Sending UDP multicast fails after several hours

I have a simple app for my Photon which reads a bunch of inputs and once a second sends a UDP multicast. I have left it running overnight and it works fine. But I got home tonight, after it had been running for about 24 hours, and the calls to UDP.sendPacket were failing with a status of -26. (Serial output was still working fine, which is how I know this).

For my particular app (model train control) I guess I can just reset when this happens. But it would be nice to avoid it. Anyone know why this happens or a gentler way to cure it?

Thanks…

I wonder what 26 references to. My best guess is - https://github.com/spark/firmware/blob/f924cb9bed07913579f4742f6b46674a7eac8c61/hal/src/photon/socket_hal.cpp#L716

Seems like something has gone wrong with the socket? Not too sure… Wondering what’s a good fix…

When sendPacket fails, why not close the socket using udp.stop() and then re-open it as if you are starting up again?

This can happen for a variety of reasons, such as, your router decides to give you a new IP address via DHCP, etc. You have to program defensively.

1 Like

@bko i thought of suggesting that but thought that wouldn’t work since UDP is connectionless… sounds like it’s worth a try!

@bko - that’s what I’ll try next. And if that doesn’t fix it rapidly, then the nuclear option of resetting. Would be nice to know why it happens though. Presumably there is some kind of resource leak somewhere…

Hi @harper493

It could be resources on the Photon or it could be a router issue as I alluded to above. You cannot depend on sockets staying open forever and your program is the only mechanism by which a closed socket gets reopened.

It’s not a router issue - the DHCP address hasn’t changed in weeks (I checked). So it must be some kind of resource leak in the firmware I guess. The same thing happened last night, so it isn’t random. I’ll tweak the code tonight and see if it works.

Hi @harper493

DHCP changing was just an example. Your router can force your socket to close in a number of ways. Most likely it is something in your code, but it could be in the system firmware.

If you want more help, post your code and we will look at it for you!

Happy for you to look at it. Stripped down to the essentials, here it is. There are no calls to malloc or new in any of the code I’ve suppressed, nor anything else that consumes resources (just reads some of the pins).

TBH I don’t see how the router can do anything to affect a UDP socket. Even if I turn it off, the multicast gets transmitted, but nobody is listening (well, actually the other hosts on the same WiFi network can be). Unless it’s something in the cloud code which is burning resources somewhere.

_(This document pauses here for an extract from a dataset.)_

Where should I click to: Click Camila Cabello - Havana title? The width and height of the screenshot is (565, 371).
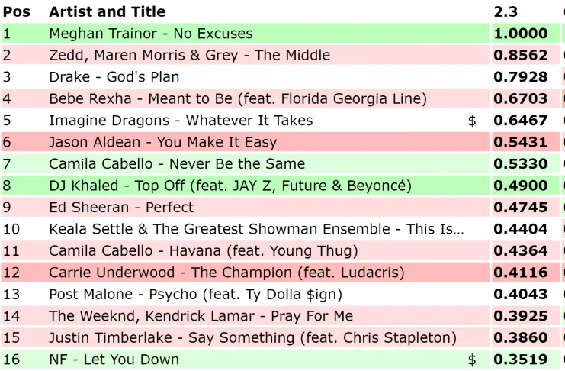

I haven’t tried turning that off.


/*
 *send_message - send a UDP multicast message, and send it also to the serial port
 */

void send_message(char *buffer, int sz)
{
    int status = udp.sendPacket(buffer, sz, remoteIP, udp_port);
    Serial.printlnf("status %5d %5d msg %s", status, errno, buffer);    
}

/*
 * make_status_message - create a status message in the given buffer
 *
 * Format is:
 *
 * unit_id message_type(=1) sequence_no time power-voltage pin-status
 */

int make_status_message(char *buffer, int bufsz)
{
    bool dummy;
    int result = snprintf(buffer, bufsz, "%d %d %d %d %d %04x",
	     my_id, MSG_SENSOR_STATUS, sequence, millis(), get_voltage(), detector::get_all());
	++sequence;
    return result;
}

/*
 * send_status - send a UDP message with the detector status
 */
 
bool status_repeat_pending = false;
int32_t last_send_time = 0;

void read_and_send_status()
{
    bool changed;
    detector::get_all(changed);
    if (changed || status_repeat_pending || millis() - last_send_time > MESSAGE_INTERVAL) {
	    status_repeat_pending = changed;
	    int sz = make_status_message(buffer, buffer_size);
	    send_message(buffer, sz);
	    last_send_time = millis();
	    the_led.blink();
    }
}

/*
 * setup code
 */

int detector_list[] = { D0, D1, D2, D3, D4, D5, D6, A2, A3, A4, A5, A6, -1 };

void setup() {
    pinMode(voltage_pin, INPUT);
    udp.begin(udp_port);
    Serial.begin(9600);
    //Serial.println("IP address: ", WiFi.localIP());
    detector::setup(detector_list);
    get_id();
}

/*
 * main loop
 */

void loop() {

    detector::poll_all();

    const size_t bufferSize = 1024;
    char buf[bufferSize];

    read_and_send_status();
    the_led.action();
    delay(loop_interval);
}

Well, I modified the code the reset the UDP connection (see below) after an error. This does indeed hang in there - after 15 hours of operation, the restart counter is currently running at 570. I suspect some flakiness in my wifi router though, although I’m not sure why this would affect UDP multicast. I notice that when the counter increases, the Phton goes through a brief period of flashing green.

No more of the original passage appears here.